## Selected passage
*** Begin section ***
Scotland’s coronavirus death toll has now passed 4000. National Records of Scotland say that as of June 7 there were 1861 suspected or confirmed Covid-19 deaths in care homes — slightly more than the 1854 in hospitals.
Among the hardest hit is HC-One — the UK’s biggest private provider of residential elderly care. As of June 11, the company recorded 222 deaths of residents in Scotland.
They include nine at Tranent Care Home, East Lothian; 12 at Castle View, Dumbarton; ten at Mugdock House, Bearsden; 14 at Orchard Care Home in Tullibody, Clackmannanshire and ten at Home Farm on the Isle of Skye.
Government regulators took legal action to suspend HC-One’s licence for Home Farm, citing “significant and serious concerns”. Last week it was agreed the company should continue running the home with the case returning to court on June 24.
HC-One’s HQ is in Darlington but its corporate structure comprises a complex web of interlinked companies based in offshore in tax havens including the Cayman Islands. Some of the offshore firms are named after James Bond movie Skyfall
Councillor John Gordon’s 83-year-old dad John Angus Gordon was a Home Farm resident who died of Covid-19. He believes that “if that money was kept within the care sector, surely the resources, the conditions, the care would be a lot better”.
*** End section ***
## Given information
*** Begin section ***
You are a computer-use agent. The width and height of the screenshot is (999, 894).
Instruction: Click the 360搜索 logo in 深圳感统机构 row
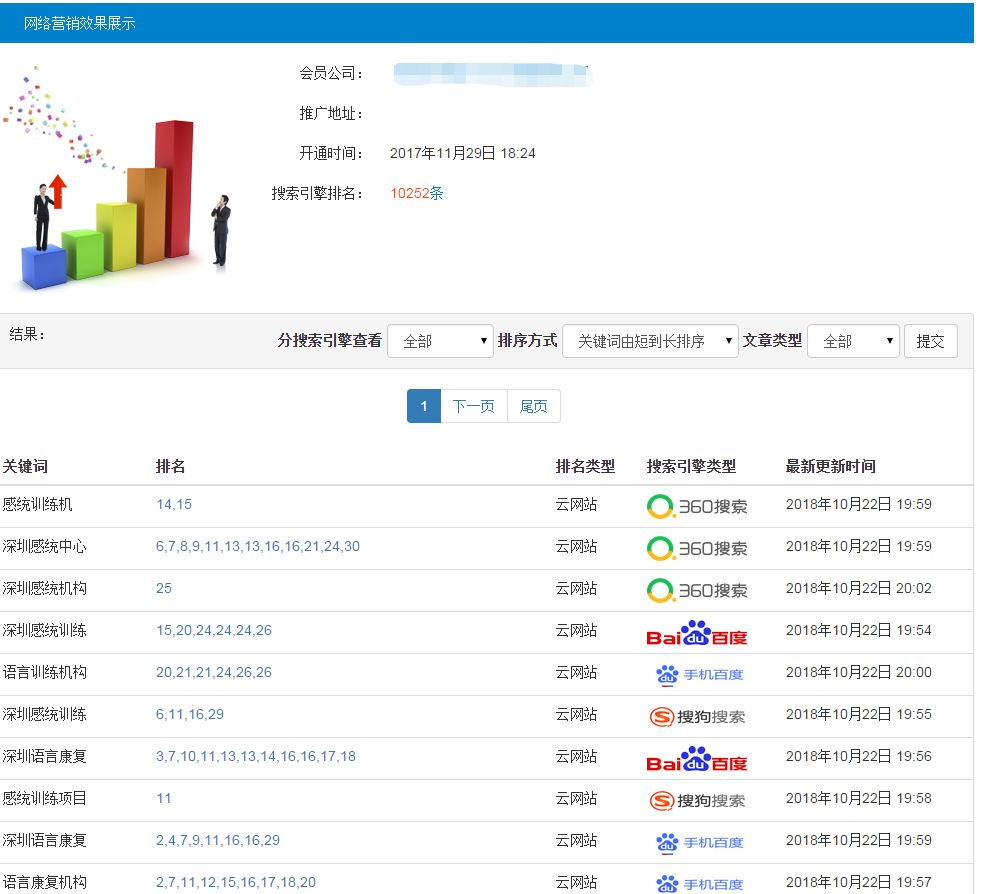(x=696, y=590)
*** End section ***
*** Begin section ***
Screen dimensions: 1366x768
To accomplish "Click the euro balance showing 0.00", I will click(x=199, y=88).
*** End section ***
*** Begin section ***
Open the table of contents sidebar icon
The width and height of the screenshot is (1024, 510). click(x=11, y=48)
*** End section ***
## Task to carry out
According to the report on Scotland's care home deaths, how many resident deaths in Scotland had HC-One recorded as of June 11? The listing has no connection to the report on Scotland's care home deaths.

## Reply to the exercise
HC-One had recorded 222 resident deaths in Scotland.